The input Start Marker

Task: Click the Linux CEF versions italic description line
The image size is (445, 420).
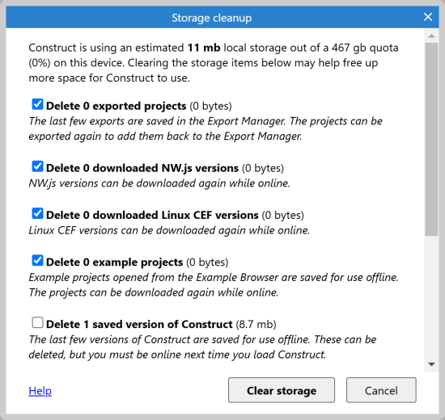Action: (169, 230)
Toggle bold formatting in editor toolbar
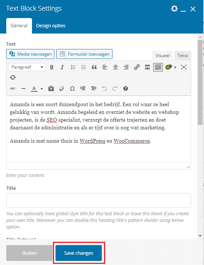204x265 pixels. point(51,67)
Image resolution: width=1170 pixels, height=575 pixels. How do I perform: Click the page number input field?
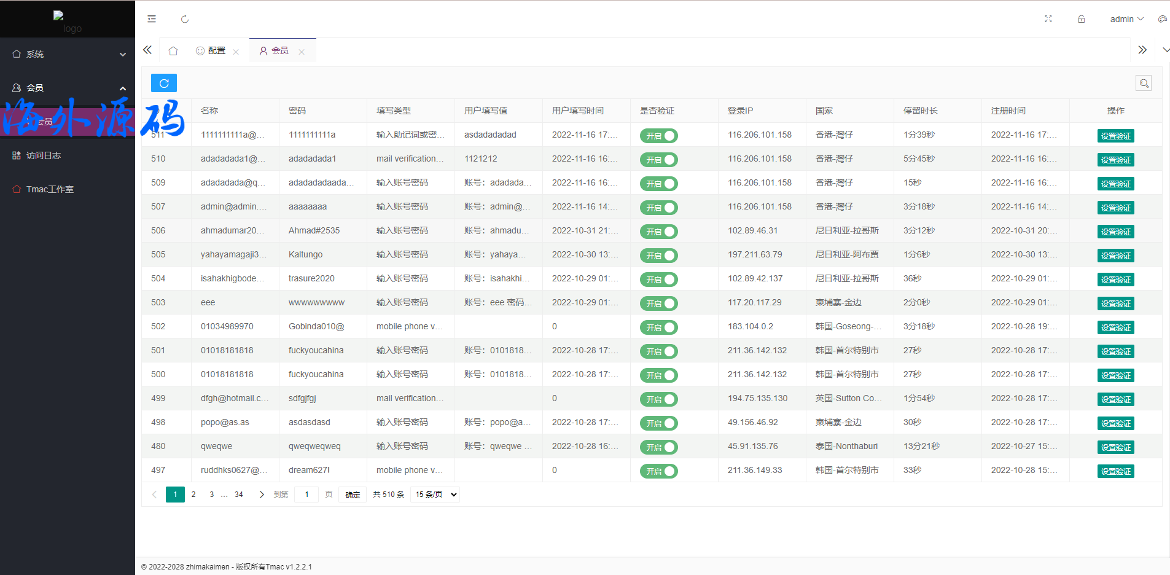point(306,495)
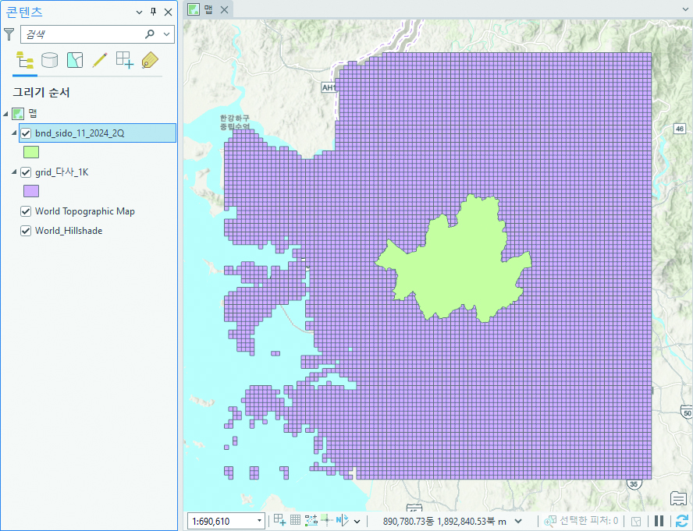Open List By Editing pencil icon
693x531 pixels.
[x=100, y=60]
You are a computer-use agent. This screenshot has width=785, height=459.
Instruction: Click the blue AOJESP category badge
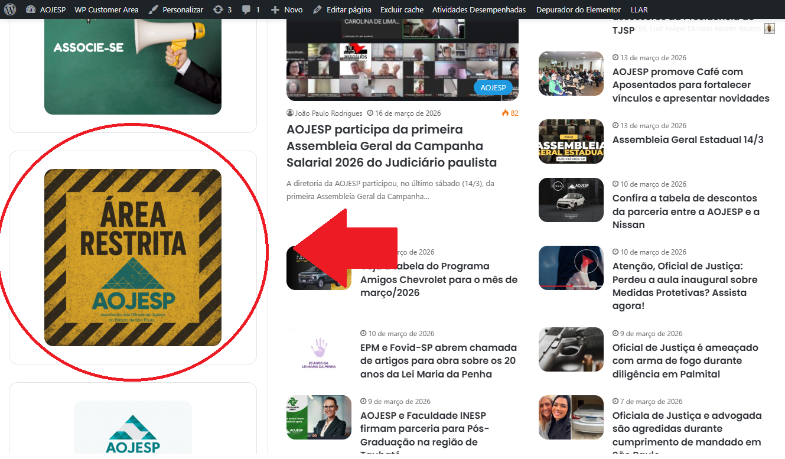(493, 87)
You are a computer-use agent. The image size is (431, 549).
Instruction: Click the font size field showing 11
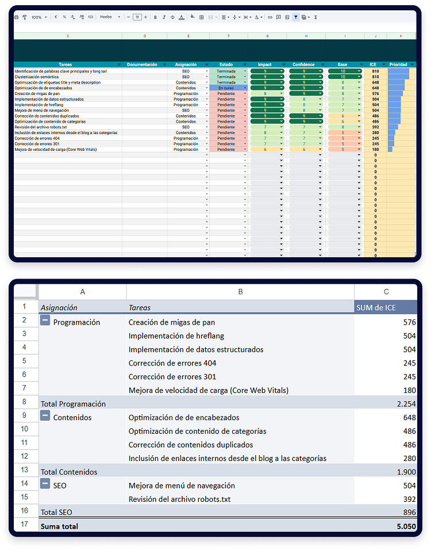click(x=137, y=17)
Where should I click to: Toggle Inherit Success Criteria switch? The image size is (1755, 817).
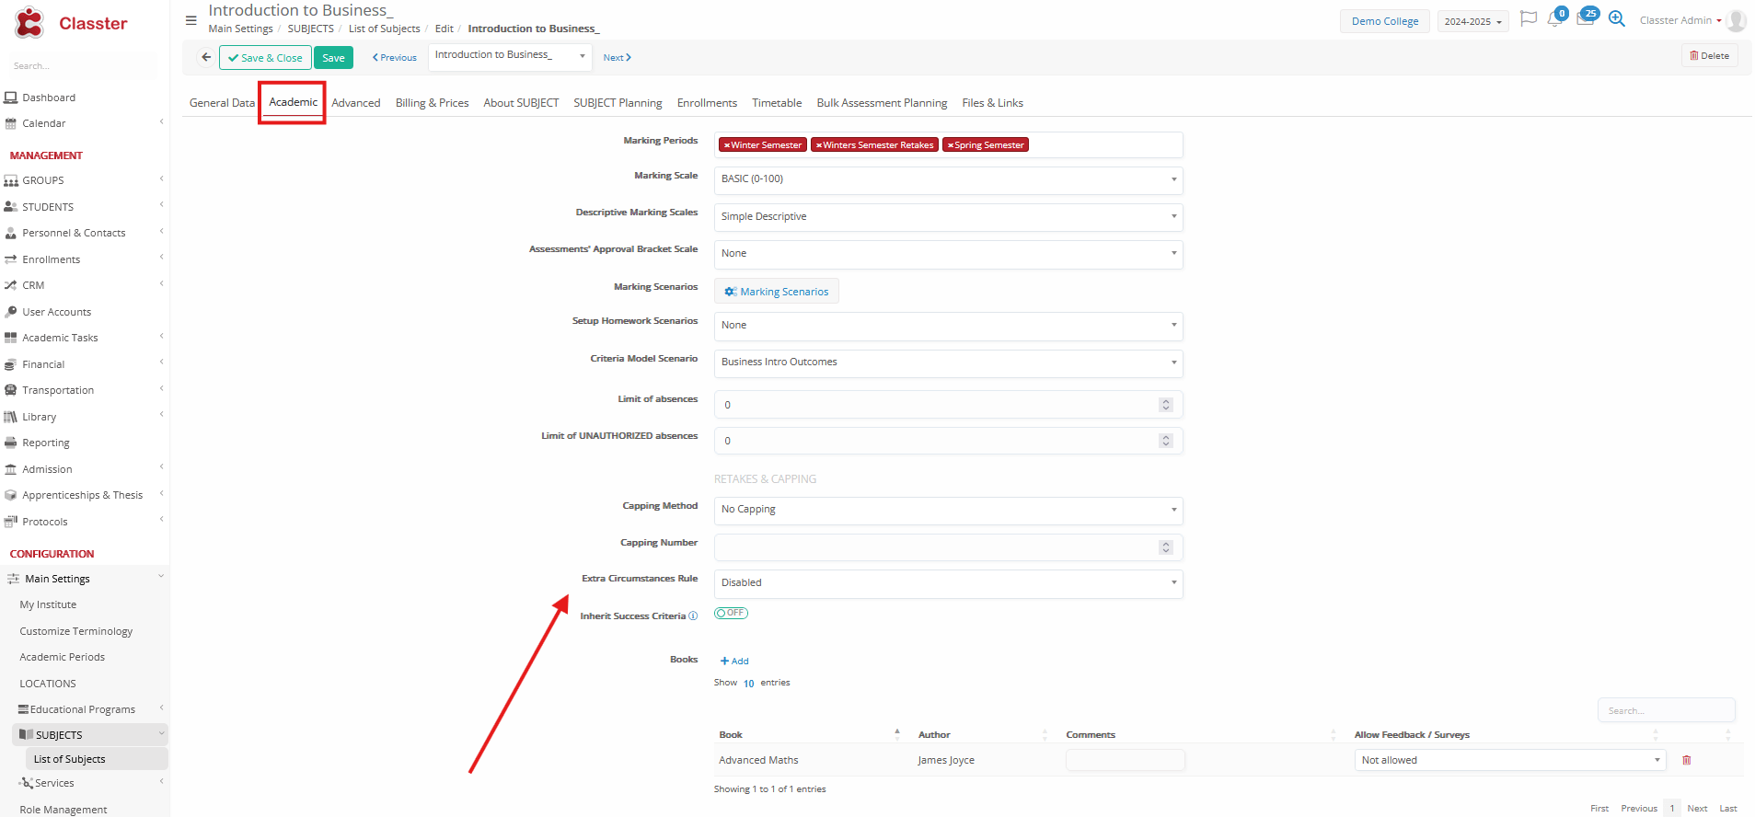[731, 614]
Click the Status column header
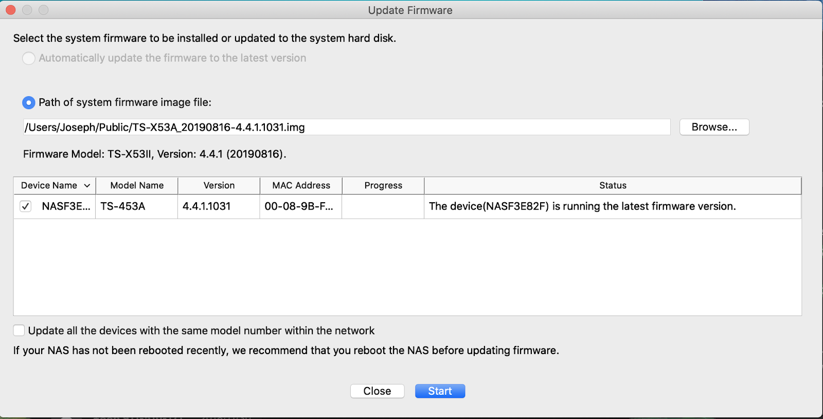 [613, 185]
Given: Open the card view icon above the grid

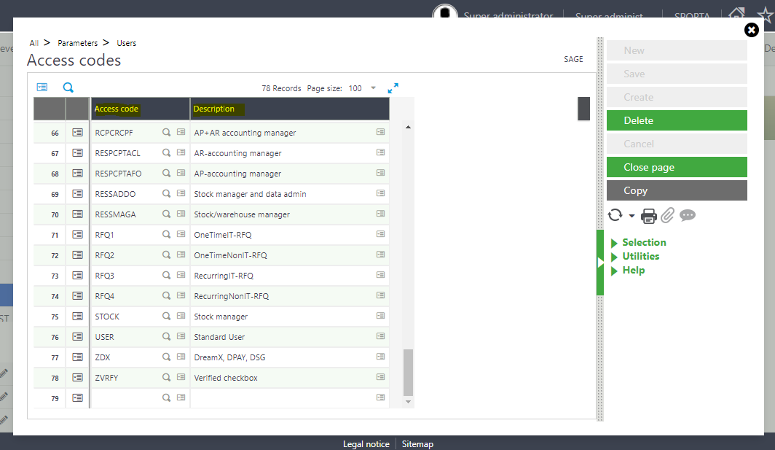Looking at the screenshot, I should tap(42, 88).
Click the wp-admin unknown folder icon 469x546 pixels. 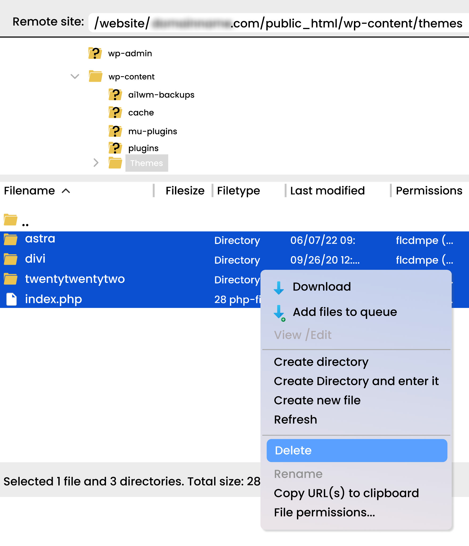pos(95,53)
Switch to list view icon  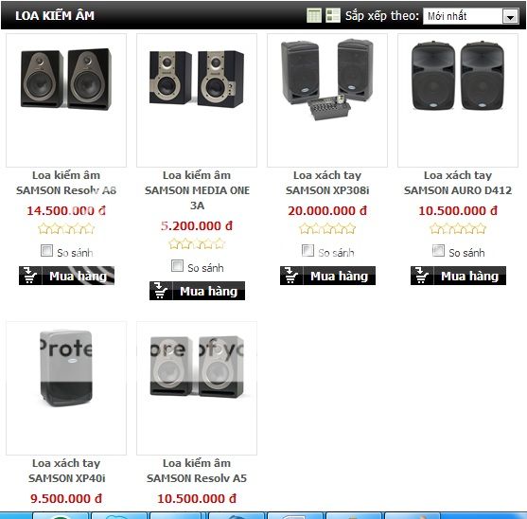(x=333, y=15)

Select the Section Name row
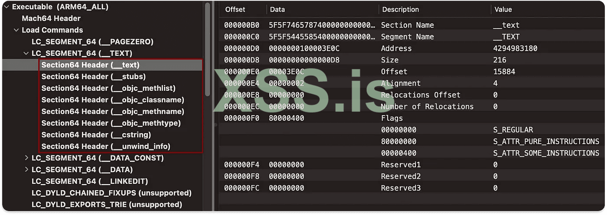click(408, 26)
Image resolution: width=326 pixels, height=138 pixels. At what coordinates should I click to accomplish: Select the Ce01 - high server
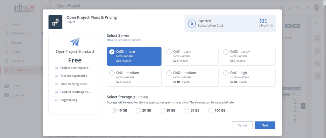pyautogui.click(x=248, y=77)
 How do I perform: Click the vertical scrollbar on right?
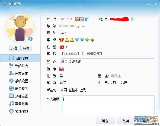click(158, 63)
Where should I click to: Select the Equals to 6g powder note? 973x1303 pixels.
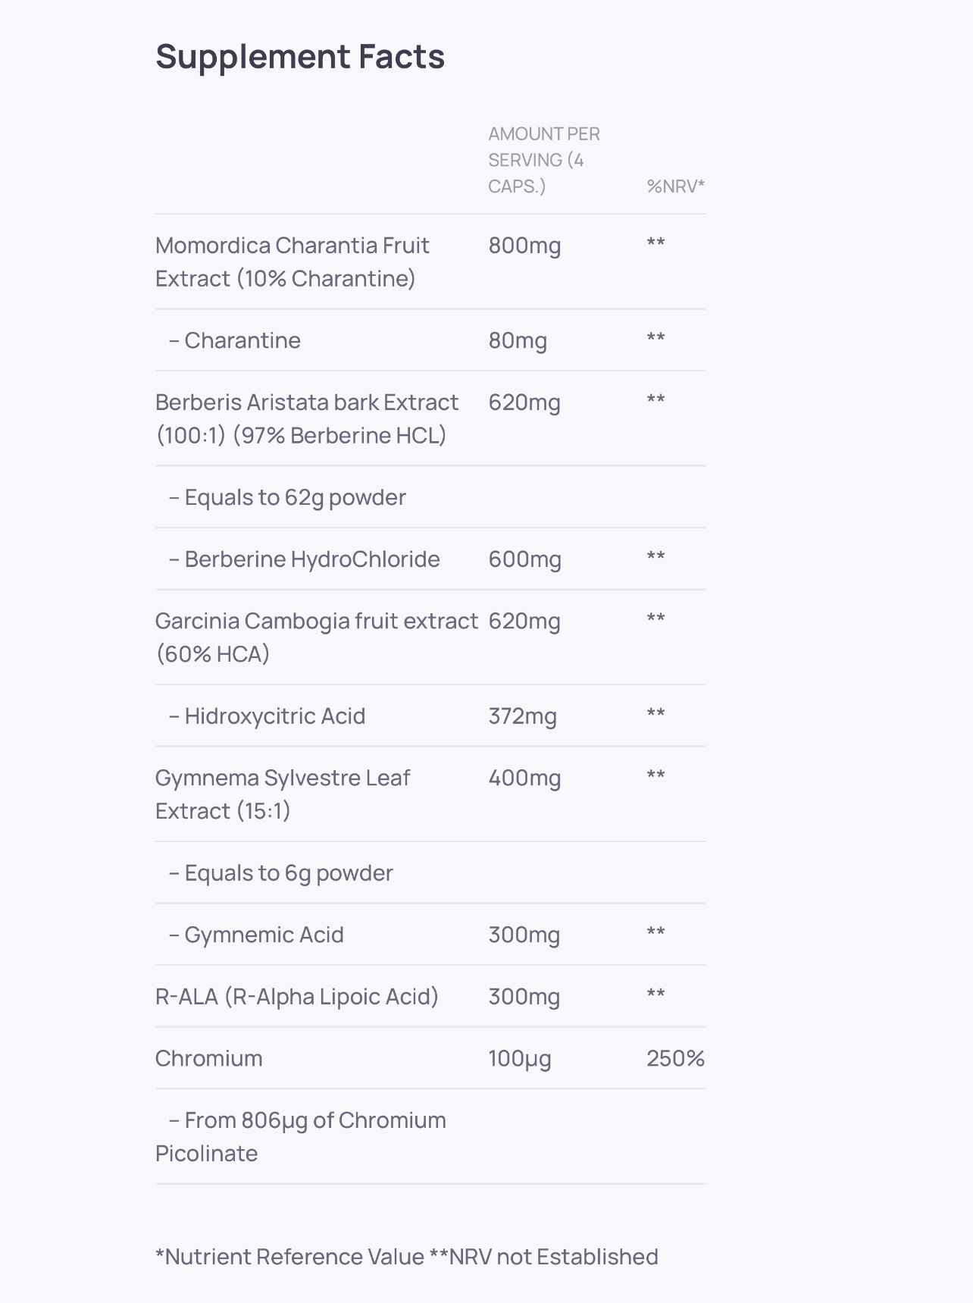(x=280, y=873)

The input End Marker

* [Prompt]
Work through the records above. Copy every line with the string "computer".

* [Written solution]
You are a computer-use agent. This screenshot has width=785, height=459.
You are a computer-use agent. The image size is (431, 549).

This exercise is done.